◆ Source extract:
Eric Stenman is an American record producer/engineer/mixer currently living in the Los Angeles area. Eric has recorded projects with artists including AWOLNATION, Thrice, Saves The Day, Senses Fail, Deftones, Gameface, M.I.A., Will Haven, Lovedrug, Tokyo Police Club, Far, Irontom,  Dashboard Confessional,  and many others.

Eric Stenman grew up in Sacramento, CA and got his start playing guitar and/or bass in bands like Tinfed, Elegy, and Bureau of the Glorious. Eric engineered his first sessions at John Baccigaluppi's (of TapeOp Magazine) Enharmonik Studios.

From 2007 to 2017, Eric was the Studio Manager/Chief Engineer at Red Bull Studios – Los Angeles. From 2017 to the present, Eric has overseen AWOLNATION's recording studio in Malibu, California.

Discography

2021
Earth Crisis, Snapcase, & Strife - The Return Of The California Takeover - WAR Records (2021) - Producer, Engineer, Mixer
Grace McKagan - One You Love - (2021) - Mixer

2020
AWOLNATION - Angel Miners & The Lightning Riders - Better Noise Records (2020) - Mixer, Engineer
Flawes - Highlights - Red Bull Records (2020) - Mixer
Horseneck - Fever Dream - (2020) - Mixer, Mastering
The Score - Carry On - Republic Records (2020) - Engineer

2019
The Frights - Live At The Obervatory - Epitaph Records (2019) - Mixer, Engineer
Blaqk Audio - Only Things We Love - Kobalt Music Group (2019) - Mixer
Death Valley High - Duel - minusHEAD Records (2019) - Additional Production, Mixer, Engineer
Gameface – IOU1 –  Revelation Records (2019) –  Producer, Mixer, Engineer

2018
Awolnation – Here Come The Runts – (2018) – Red Bull Records (2015) – Mixer, Engineer

2017
Irontom – Partners – Another Century Records (2017) – Mixer, Engineer
Daniel Caesar – Freudian – Golden Child Records (2016) – Engineer  ** (GRAMMY NOMINATED - Best R&B Album)

◆ Items:

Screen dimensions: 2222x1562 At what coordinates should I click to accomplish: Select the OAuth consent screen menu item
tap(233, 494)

...

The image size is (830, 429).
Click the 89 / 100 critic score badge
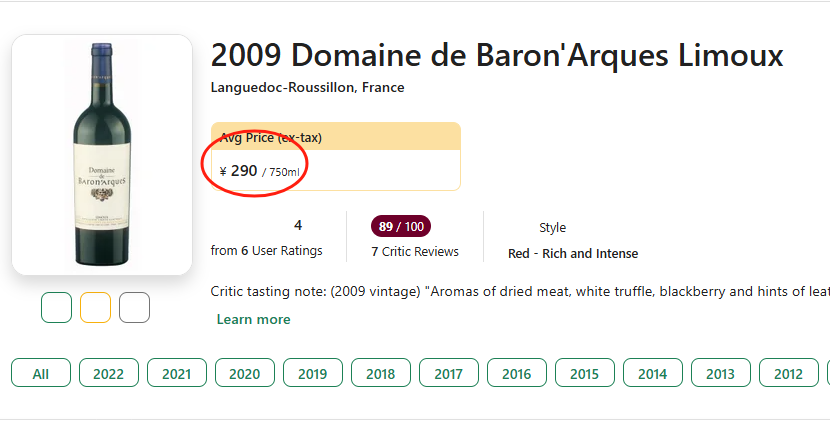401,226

◆ Instructions for the task:
In the Eric Stenman biography, at which studio did he engineer his first sessions?

◆ Response to the task:
Enharmonik Studios, owned by John Baccigaluppi of TapeOp Magazine.